_PROBLEM TO SOLVE_.
Copy every record below, exactly as written.

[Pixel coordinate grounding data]
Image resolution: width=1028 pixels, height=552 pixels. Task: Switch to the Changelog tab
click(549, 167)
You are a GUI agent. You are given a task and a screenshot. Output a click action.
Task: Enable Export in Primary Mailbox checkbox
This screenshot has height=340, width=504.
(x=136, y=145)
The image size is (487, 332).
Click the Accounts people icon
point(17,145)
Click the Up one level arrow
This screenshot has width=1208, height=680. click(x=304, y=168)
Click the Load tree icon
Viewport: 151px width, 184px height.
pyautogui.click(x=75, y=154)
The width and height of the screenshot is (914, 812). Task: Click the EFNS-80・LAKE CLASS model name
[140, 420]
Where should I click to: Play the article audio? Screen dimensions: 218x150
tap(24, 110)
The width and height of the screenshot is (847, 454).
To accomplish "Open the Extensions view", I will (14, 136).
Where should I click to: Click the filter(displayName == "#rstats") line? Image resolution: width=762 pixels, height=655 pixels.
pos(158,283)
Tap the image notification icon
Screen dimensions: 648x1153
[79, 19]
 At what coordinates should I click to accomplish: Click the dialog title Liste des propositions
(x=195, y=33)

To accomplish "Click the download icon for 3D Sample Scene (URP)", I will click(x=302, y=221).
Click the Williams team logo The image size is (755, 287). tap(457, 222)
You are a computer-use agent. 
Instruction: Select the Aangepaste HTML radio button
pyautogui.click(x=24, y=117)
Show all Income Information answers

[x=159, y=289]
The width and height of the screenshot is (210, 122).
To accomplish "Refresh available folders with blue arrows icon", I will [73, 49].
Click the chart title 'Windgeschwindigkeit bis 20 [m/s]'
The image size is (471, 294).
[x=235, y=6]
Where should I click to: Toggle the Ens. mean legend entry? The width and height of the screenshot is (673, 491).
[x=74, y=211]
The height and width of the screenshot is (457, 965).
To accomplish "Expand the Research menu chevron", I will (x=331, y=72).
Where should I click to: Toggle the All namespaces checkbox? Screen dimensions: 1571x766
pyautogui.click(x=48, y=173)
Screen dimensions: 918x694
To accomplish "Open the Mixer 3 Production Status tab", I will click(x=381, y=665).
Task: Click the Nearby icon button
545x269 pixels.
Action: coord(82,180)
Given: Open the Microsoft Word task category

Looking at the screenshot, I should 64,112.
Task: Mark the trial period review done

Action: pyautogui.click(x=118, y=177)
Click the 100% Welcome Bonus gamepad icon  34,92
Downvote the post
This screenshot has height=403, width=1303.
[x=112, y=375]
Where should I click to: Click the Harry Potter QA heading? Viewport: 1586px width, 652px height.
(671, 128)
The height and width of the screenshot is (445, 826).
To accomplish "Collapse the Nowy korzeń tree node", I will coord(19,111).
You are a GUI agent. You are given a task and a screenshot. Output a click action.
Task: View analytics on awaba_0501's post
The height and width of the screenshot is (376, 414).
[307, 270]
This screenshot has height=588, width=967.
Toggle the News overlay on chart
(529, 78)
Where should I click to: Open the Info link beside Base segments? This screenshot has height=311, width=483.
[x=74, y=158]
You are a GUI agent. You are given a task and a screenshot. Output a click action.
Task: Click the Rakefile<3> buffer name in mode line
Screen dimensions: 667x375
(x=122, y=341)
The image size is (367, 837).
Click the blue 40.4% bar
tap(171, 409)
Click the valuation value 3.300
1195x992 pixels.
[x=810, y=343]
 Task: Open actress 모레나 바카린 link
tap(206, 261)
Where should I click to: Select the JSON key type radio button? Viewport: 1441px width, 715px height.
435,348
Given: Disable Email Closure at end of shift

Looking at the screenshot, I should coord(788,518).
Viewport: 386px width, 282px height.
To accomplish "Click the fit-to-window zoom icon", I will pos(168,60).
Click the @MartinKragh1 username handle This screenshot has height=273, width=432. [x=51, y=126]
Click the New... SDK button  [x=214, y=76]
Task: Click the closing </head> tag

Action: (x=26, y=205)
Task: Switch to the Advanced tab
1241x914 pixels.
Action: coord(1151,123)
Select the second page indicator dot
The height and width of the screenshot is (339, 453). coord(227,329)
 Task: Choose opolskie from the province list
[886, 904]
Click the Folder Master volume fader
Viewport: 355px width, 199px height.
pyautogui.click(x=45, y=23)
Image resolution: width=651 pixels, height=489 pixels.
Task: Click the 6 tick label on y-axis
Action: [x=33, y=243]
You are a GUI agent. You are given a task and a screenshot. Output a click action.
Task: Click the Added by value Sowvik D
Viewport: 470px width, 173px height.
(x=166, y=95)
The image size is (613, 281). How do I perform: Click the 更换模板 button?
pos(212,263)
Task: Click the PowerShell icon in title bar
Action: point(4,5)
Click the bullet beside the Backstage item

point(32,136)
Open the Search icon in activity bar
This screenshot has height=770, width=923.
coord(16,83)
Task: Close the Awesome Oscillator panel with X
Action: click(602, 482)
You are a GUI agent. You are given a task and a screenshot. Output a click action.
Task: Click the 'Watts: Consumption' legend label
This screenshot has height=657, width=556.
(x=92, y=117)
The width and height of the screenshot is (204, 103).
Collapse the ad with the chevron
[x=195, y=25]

_ANSWER SPACE_.
Image resolution: width=1028 pixels, height=552 pixels. Task: Switch to the Changelog tab
click(549, 167)
You are a GUI agent. You are given a task and a screenshot. Output a click action.
Task: Enable Export in Primary Mailbox checkbox
This screenshot has height=340, width=504.
(x=136, y=145)
The image size is (487, 332).
Click the Accounts people icon
point(17,145)
Click the Up one level arrow
This screenshot has width=1208, height=680. click(x=304, y=168)
Click the Load tree icon
Viewport: 151px width, 184px height.
pyautogui.click(x=75, y=154)
The width and height of the screenshot is (914, 812). Task: Click the EFNS-80・LAKE CLASS model name
[140, 420]
Where should I click to: Play the article audio? Screen dimensions: 218x150
tap(24, 110)
The width and height of the screenshot is (847, 454).
To accomplish "Open the Extensions view", I will (14, 136).
Where should I click to: Click the filter(displayName == "#rstats") line? Image resolution: width=762 pixels, height=655 pixels.
pos(158,283)
Tap the image notification icon
Screen dimensions: 648x1153
[79, 19]
 At what coordinates should I click to accomplish: Click the dialog title Liste des propositions
(x=195, y=33)

To accomplish "Click the download icon for 3D Sample Scene (URP)", I will click(x=302, y=221).
Click the Williams team logo The image size is (755, 287). tap(457, 222)
You are a computer-use agent. 
Instruction: Select the Aangepaste HTML radio button
pyautogui.click(x=24, y=117)
Show all Income Information answers

[x=159, y=289]
The width and height of the screenshot is (210, 122).
To accomplish "Refresh available folders with blue arrows icon", I will [73, 49].
Click the chart title 'Windgeschwindigkeit bis 20 [m/s]'
The image size is (471, 294).
[x=235, y=6]
Where should I click to: Toggle the Ens. mean legend entry? The width and height of the screenshot is (673, 491).
[x=74, y=211]
The height and width of the screenshot is (457, 965).
To accomplish "Expand the Research menu chevron", I will (x=331, y=72).
Where should I click to: Toggle the All namespaces checkbox? Screen dimensions: 1571x766
pyautogui.click(x=48, y=173)
Screen dimensions: 918x694
To accomplish "Open the Mixer 3 Production Status tab", I will click(x=381, y=665).
Task: Click the Nearby icon button
545x269 pixels.
Action: coord(82,180)
Given: Open the Microsoft Word task category

Looking at the screenshot, I should 64,112.
Task: Mark the trial period review done

Action: pyautogui.click(x=118, y=177)
Click the 100% Welcome Bonus gamepad icon  34,92
Downvote the post
This screenshot has height=403, width=1303.
[x=112, y=375]
Where should I click to: Click the Harry Potter QA heading? Viewport: 1586px width, 652px height.
(671, 128)
The height and width of the screenshot is (445, 826).
To accomplish "Collapse the Nowy korzeń tree node", I will coord(19,111).
You are a GUI agent. You are given a task and a screenshot. Output a click action.
Task: View analytics on awaba_0501's post
The height and width of the screenshot is (376, 414).
[307, 270]
This screenshot has height=588, width=967.
Toggle the News overlay on chart
(529, 78)
Where should I click to: Open the Info link beside Base segments? This screenshot has height=311, width=483.
[x=74, y=158]
You are a GUI agent. You are given a task and a screenshot. Output a click action.
Task: Click the Rakefile<3> buffer name in mode line
Screen dimensions: 667x375
(x=122, y=341)
The image size is (367, 837).
Click the blue 40.4% bar
tap(171, 409)
Click the valuation value 3.300
1195x992 pixels.
[x=810, y=343]
 Task: Open actress 모레나 바카린 link
tap(206, 261)
Where should I click to: Select the JSON key type radio button? Viewport: 1441px width, 715px height.
435,348
Given: Disable Email Closure at end of shift

Looking at the screenshot, I should coord(788,518).
Viewport: 386px width, 282px height.
To accomplish "Click the fit-to-window zoom icon", I will pos(168,60).
Click the @MartinKragh1 username handle This screenshot has height=273, width=432. [x=51, y=126]
Click the New... SDK button  [x=214, y=76]
Task: Click the closing </head> tag

Action: (x=26, y=205)
Task: Switch to the Advanced tab
1241x914 pixels.
Action: coord(1151,123)
Select the second page indicator dot
The height and width of the screenshot is (339, 453). coord(227,329)
 Task: Choose opolskie from the province list
[886, 904]
Click the Folder Master volume fader
Viewport: 355px width, 199px height.
pyautogui.click(x=45, y=23)
Image resolution: width=651 pixels, height=489 pixels.
Task: Click the 6 tick label on y-axis
Action: [x=33, y=243]
You are a GUI agent. You are given a task and a screenshot. Output a click action.
Task: Click the Added by value Sowvik D
Viewport: 470px width, 173px height.
(x=166, y=95)
The image size is (613, 281). How do I perform: Click the 更换模板 button?
pos(212,263)
Task: Click the PowerShell icon in title bar
Action: point(4,5)
Click the bullet beside the Backstage item

point(32,136)
Open the Search icon in activity bar
This screenshot has height=770, width=923.
coord(16,83)
Task: Close the Awesome Oscillator panel with X
Action: click(602, 482)
You are a GUI agent. You are given a task and a screenshot. Output a click action.
Task: Click the 'Watts: Consumption' legend label
This screenshot has height=657, width=556.
(x=92, y=117)
The width and height of the screenshot is (204, 103).
Collapse the ad with the chevron
[x=195, y=25]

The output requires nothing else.